Ecriture et Qi gong: “créativité et ouverture intérieure”
Michel Messina m’a posé quelques questions sur le lien entre écriture (et globalement la créativité) et le Qi gong.
Michel Messina est professeur de Taichi chuan, de karaté kobudo et journaliste animateur radio.
(Michel Messina) — Quels sont les exercices de Qi gong préparatoires pour être dans de bonnes conditions pour écrire ?
En fait, plutôt qu’une posture je parlerais d’une intention. Le Qi suit l’intention. L’intention est donc très importante en Qi gong et surtout dans son approche interne, Neï gong. Et l’intention serait de retourner à la paix intérieure, l’espace d’accueil et de conscience, en soi.
Toutefois, s’il y a une posture à privilégier, ce serait la posture de l’arbre, avec les bras le long du corps, paume tournée vers l’arrière (“coudes ouverts”) : la posture la plus neutre, néanmoins pas la plus facile.
Cette posture entraîne l’ancrage et la verticalité. Elle permet le retour à la sensation corporelle et donc à l’instant présent. Elle apaise et donne de l’énergie. C’est donc LA posture idéale. D’ailleurs, le cœur même du Qi gong est de vivre le non-mouvement au cœur du mouvement et donc de vivre cet ancrage au sein du déséquilibre constant qu’est la forme extérieure de Qi gong. La sensation que procure l’arbre (immobile) doit pouvoir être goûtée dans la forme du mouvement (mobile).
Pourquoi “l’arbre” serait-il donc important ? Simplement parce qu’il permet de faire le vide ou plus exactement, de retourner à ce qui, en nous, ne bouge pas et est déjà vacuité. C’est le retour au non-mouvement, à l’Être, la Conscience. Et ainsi, l’Espace en soi se révèle.

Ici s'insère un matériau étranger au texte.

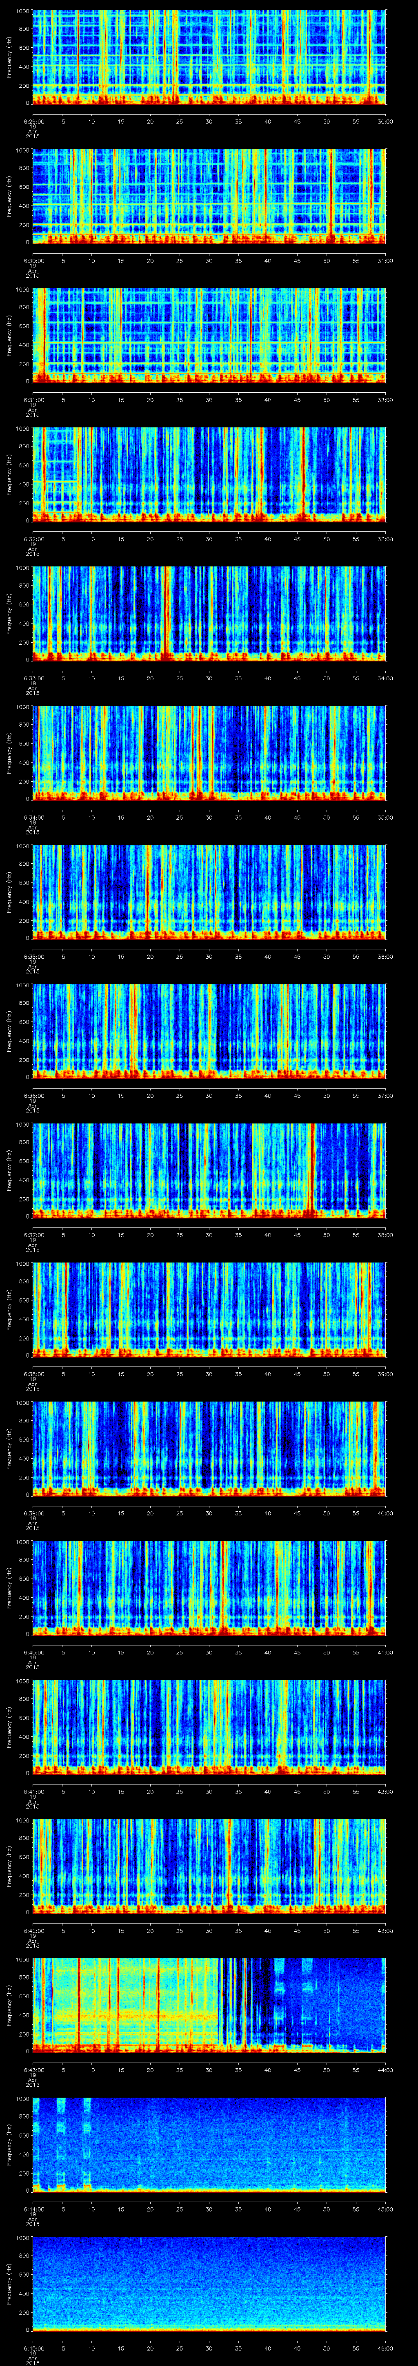Click the yellow-green noise block in the 6:43:00 panel

tap(129, 2002)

C’est depuis cet Espace intérieur que jaillit la véritable créativité permettant donc aussi l’écriture. Mais pour rejoindre et dé-couvrir cet espace en soi, qui est déjà en nous, il faut se recentrer, s’ancrer et demeurer stable dans la verticalité. Car si cet état de vacuité et d’espace intérieur est déjà en nous, force est de constater qu’il est recouvert de nos tensions physiques, émotionnelles et mentales.
L’arbre est donc une posture idéale pour relâcher les tensions et gagner de l’énergie. Ainsi, nous rejoignons l’espace de paix intérieure. Vu sous cet angle, la posture de l’arbre est une forme de méditation contemplative, un non-mouvement en mouvement. Elle ouvre le chemin à une écriture provenant d’un espace d’ouverture.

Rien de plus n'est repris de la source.